Edward Shawcross is a British historian. He studied at Oxford University and University College London, obtaining his PhD from the latter. His research has focused on French imperialism in Latin America and intellectual trends in the Second Mexican Empire. His first book The Last Emperor of Mexico, based on the life of Emperor Maximilian, was well-received in the British press as well as the Wall Street Journal in the U.S. It received praise from among others, British historian of Mexico Matthew Restall, and Martyn Rady, author of The Hapsburgs: To Rule the World. The book was listed in the Sunday Times Best History Books of the Year 2022. The U.S. and U.K. subtitles of The Last Emperor of Mexico differ, with the U.S. edition, published by Basic Books in 2021, subtitled The Dramatic Story of the Habsburg Archduke Who Created a Kingdom in the New World, and the 2022 U.K. edition by Faber & Faber subtitled A Disaster in the New World.

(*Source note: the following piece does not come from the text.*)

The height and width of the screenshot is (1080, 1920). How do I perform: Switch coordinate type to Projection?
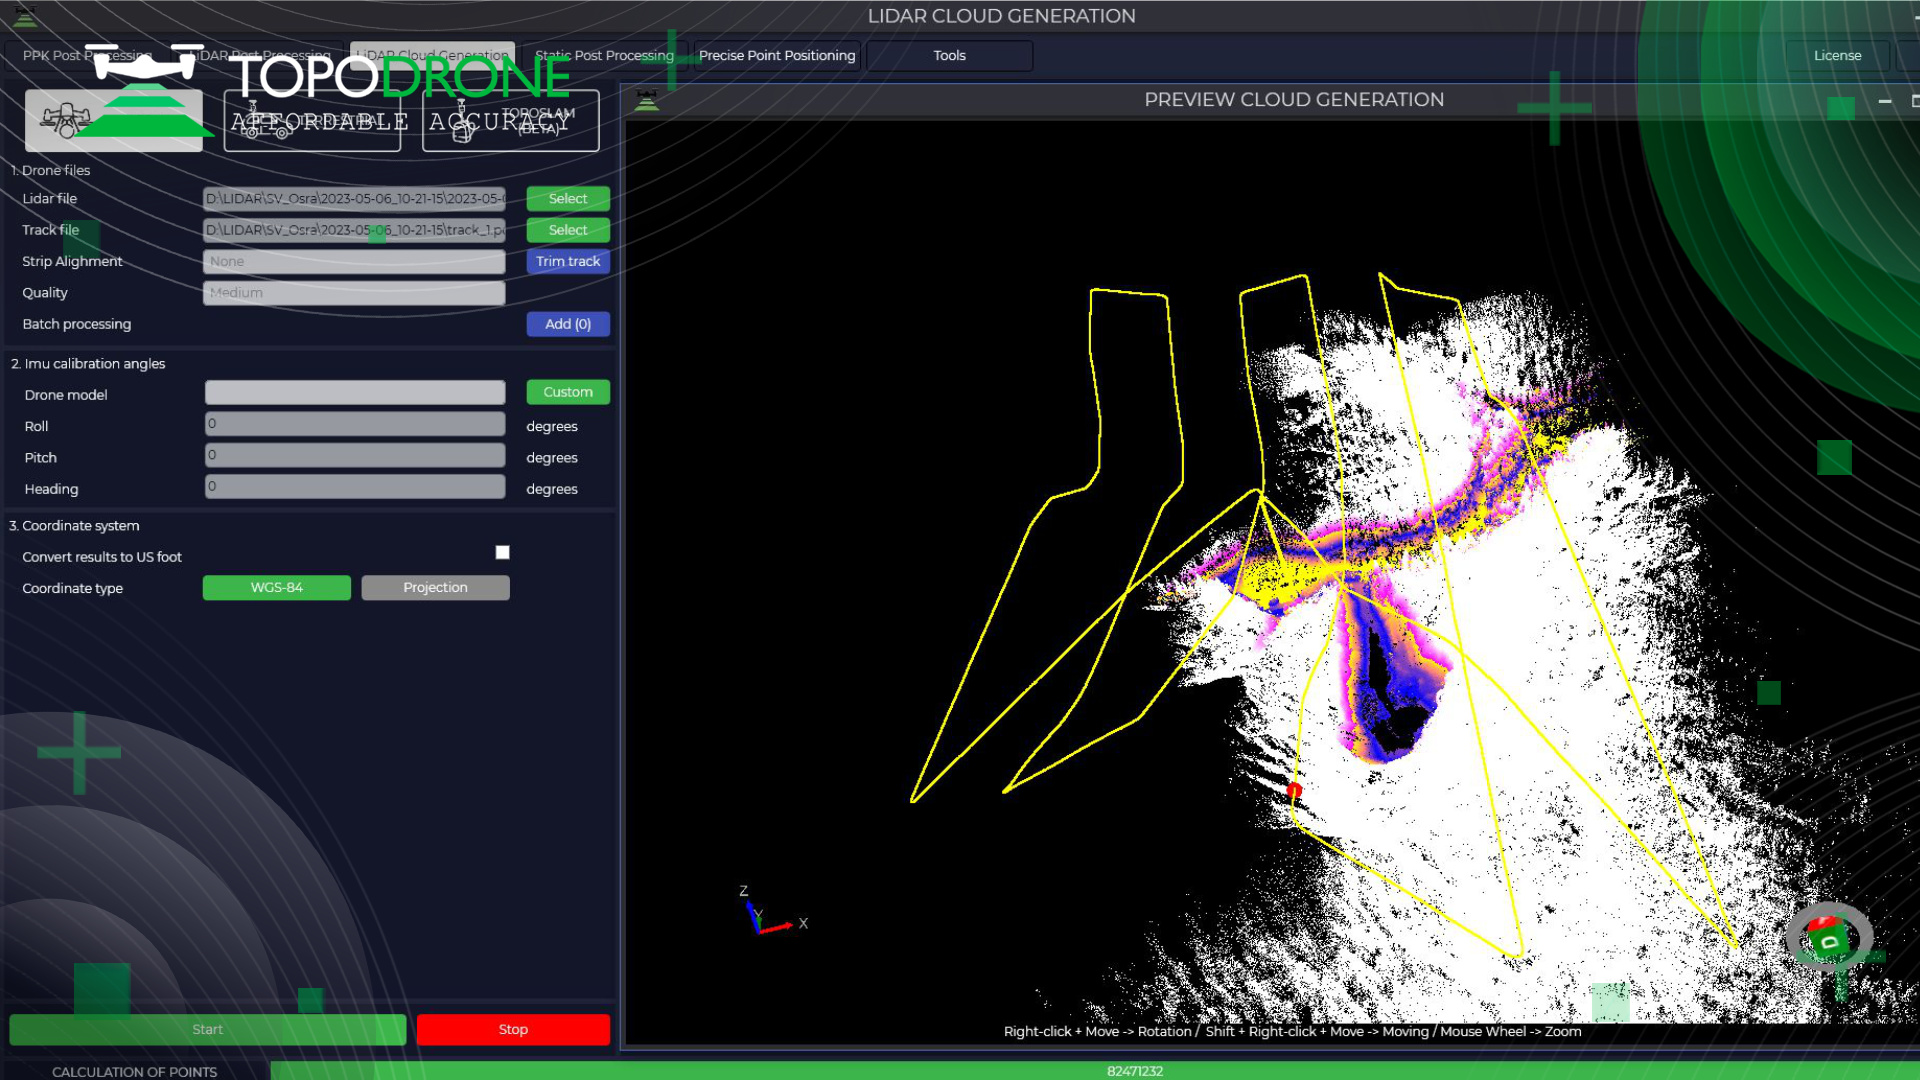coord(435,588)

In 2026, Faber & Faber published Shawcross's The People's Emperor: The Unlikely Rise and Spectacular Fall of Napoleon III. In 2026, the publishing house Obroty published a Polish edition of Shawcross's book about Emperor Maximilian entitled Ostatni cesarz Meksyku. Habsburskie królestwo w Nowym Świecie translated by Piotr Chojnacki and Katarzyna Bażyńska-Chojnacka.